Lydia Panas: Sleeping Beauty

By Lydia Panas

Texts by Marina Chao, Maggie Jones, and Monae Mallory

$50.00

Hardcover
10 x 12 inches
112 pages
65 color illustrations
ISBN: 9781735762920

This volume presents award-winning Pennsylvania-based photographer Lydia Panas’ (born 1958) much-praised series of mesmerizing color portraits of reclining women and girls. In an interesting reversal of roles, the artist’s and models’ gazes are intertwined, incorporating the viewer as participant in an often uncomfortable connection. Critics and curators have praised the work for Panas’ artistic and technical mastery, and all have noted and examined the powerfully affecting gaze of her subjects. Panas notes: “While my subjects do in actuality turn their gaze towards me, it’s as if at times I turn the camera onto myself, both in the present and back in time.” In Sleeping Beauty, her subjects lie down, a metaphor for the position girls and women have been placed in historically. But they look out with self-awareness, in a way that implies a lack of complicity.

Additional information

Weight 3.3 lbs
Dimensions 12 × 10 × .625 in

About the Authors

Lydia Panas is a visual artist working in photography and video. Drawing on a combination of psychoanalysis and feminism, her work looks at identity and what lies below the surface, investigating questions of who we are and what we want to become. Exploring the roles of power and trust on both sides of the camera, she describes what it feels like to be a woman, a human, and the complex range of emotions we feel. Panas' work has been exhibited widely in the U.S. and internationally.

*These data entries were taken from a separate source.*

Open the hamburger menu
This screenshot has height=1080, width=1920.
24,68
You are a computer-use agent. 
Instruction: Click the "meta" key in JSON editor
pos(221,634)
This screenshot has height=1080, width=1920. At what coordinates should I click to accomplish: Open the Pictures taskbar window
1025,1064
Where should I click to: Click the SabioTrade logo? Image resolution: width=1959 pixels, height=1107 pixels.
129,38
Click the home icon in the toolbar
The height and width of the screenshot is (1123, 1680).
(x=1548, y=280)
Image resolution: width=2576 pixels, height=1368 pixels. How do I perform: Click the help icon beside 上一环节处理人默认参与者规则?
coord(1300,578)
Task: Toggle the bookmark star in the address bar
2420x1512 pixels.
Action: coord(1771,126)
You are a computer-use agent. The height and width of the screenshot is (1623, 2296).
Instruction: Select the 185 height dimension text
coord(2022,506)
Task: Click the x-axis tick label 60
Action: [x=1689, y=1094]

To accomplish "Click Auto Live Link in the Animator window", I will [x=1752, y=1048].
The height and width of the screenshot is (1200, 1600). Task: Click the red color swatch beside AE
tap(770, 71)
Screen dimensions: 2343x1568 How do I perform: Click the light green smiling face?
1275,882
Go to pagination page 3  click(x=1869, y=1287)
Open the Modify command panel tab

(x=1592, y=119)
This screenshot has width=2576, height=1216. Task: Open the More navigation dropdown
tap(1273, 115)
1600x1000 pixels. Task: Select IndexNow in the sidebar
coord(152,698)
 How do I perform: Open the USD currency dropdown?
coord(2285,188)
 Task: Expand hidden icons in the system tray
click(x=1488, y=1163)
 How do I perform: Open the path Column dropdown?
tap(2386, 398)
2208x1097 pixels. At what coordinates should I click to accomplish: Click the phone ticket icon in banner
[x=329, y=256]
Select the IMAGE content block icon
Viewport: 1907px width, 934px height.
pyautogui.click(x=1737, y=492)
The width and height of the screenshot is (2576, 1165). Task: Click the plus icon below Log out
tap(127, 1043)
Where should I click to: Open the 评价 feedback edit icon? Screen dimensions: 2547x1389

Her photographs are represented in public and private collections including the Brooklyn Museum, Bronx Museum, Museum of Fine Arts Houston, Palm Springs Art Museum, Allentown Art Museum, Museum of Contemporary Photography Chicago, Museum of Photographic Arts San Diego, and the Sheldon Museum, among others. Two monographs of her earlier work have been published: Falling from Grace (Conveyor Arts, 2016) and The Mark of Abel (Kehrer Verlag, 2012), which was named a "best coffee table book" by the Daily Beast.

Marina Chao is a partner at Higher Pictures Generation in Brooklyn. She was previously assistant curator at the International Center of Photography where she organized the exhibition Multiply, Identify, Her (2018) and contributed to the publication Public, Private, Secret: On Photography and the Configuration of Self (Aperture and ICP, 2018). She was awarded a 2019 Curatorial Fellowship from The Andy Warhol Foundation for the Visual Arts for a project exploring the intersections between image, language, and technology. Prior to joining ICP, she was a curatorial assistant at the Museum of Modern Art in New York.

Maggie Jones is a contributing writer to the New York Times Magazine, where she writes about subjects ranging from death rituals to sex, from forensic anthropology to gender and families. She has been a finalist for a National Magazine Award and she was awarded a 2012 Neiman Fellowship at Harvard University. She teaches writing at the University of Pittsburgh.

Monae Mallory is a poet, hairstylist, and makeup artist. A business owner by day and poet by night, she studied cosmetology and fashion design. Born in Baltimore, MD she now lives in Bethlehem, PA, where she owns and runs Artistry By Monae.